Mumbai Metro fares frozen till October 31

Mumbai Metro fares frozen till October 31

Mumbai Metro

Mumbai:(IANS) In a major relief to lakhs of commuters, the Mumbai Metro One Pvt. Ltd. has decided to freeze the existing fare structure till October 31, though the Fare Fixation Committee has permitted a fare in the band of Rs.10-110, an official said here on Monday.

Simultaneously, the MMOPL will approach the state government for operation and capital subsidies and unlock the potential of non-fare sources of revenue as permitted.

The current fare for the city’s first – and so far only Metro (presently 11.4 km long) is Rs.10, Rs.20, Rs.30 and Rs.40 depending on the distance.

“After October 31, the situation will be reviewed and the fare will be gradually increased depending upont he response of state government on various proposals of revenue enhancement,” the MMOPL said in a statement.

A three-member committee of the central government in April, had recommended the fare hike earlier this month after analyzing all aspects including cost to operate the line and alternate modes of transport.

The recommendations came after considering the reports of four expert committees appointed by it earlier, and the FFC recommended fare is lower than the fare proposed by these experts committees.

“We welcome the recommendations by the FFC, which has taken into consideration the cost to operate the line, business viability and the value propositions that metro brings-in to its commuters,” said MMOPL CEO Abhay Kumar Mishra.

He added that while at the business level, MMOPL continues to make significant cash losses, considering the interest of commuters, it was decided to maintain the existing fare for the time being while they engage with the state government and other authorities to progress on leads given by the FFC/experts.

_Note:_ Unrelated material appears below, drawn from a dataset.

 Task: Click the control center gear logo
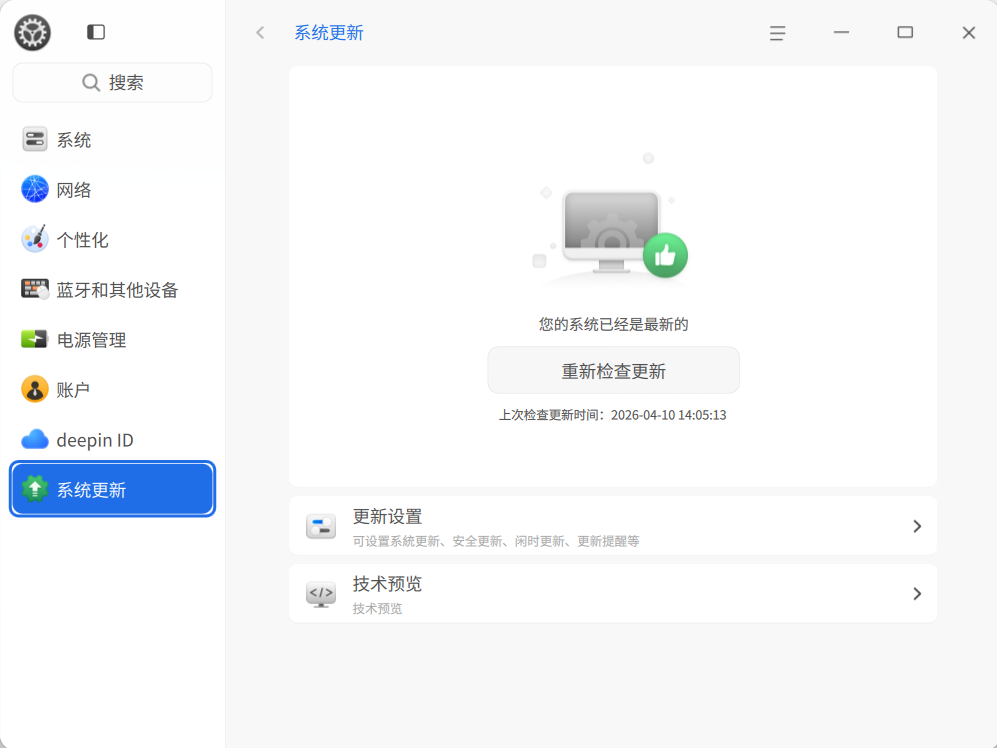point(31,31)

The FFC order said: “We have considered reports submitted by the four expert committees. In terms of reports, we find that they have suggested higher average fare. However, we are fixing the fare hereunder, which works out to be a lower average fare than the average fare suggested by the four expert committees.”

MMOPL is not strictly comparable with other Metros in the country because other Metros have the advantage of concessional interest and lower power tariff, whereas MMOPL is paying commercial rate of interest and a very high electricity cost.

The FFC experts also suggested that MMOPL should be granted Metro operational subsidy by the government in order to keep the fare affordable and should fully monetise the potential of real estate available at metro properties, to ensure business viability.

It is a common practice across the globe to provide operational subsidy to transportation services which leads to business viability and fare affordability for a larger section of commuters, it said.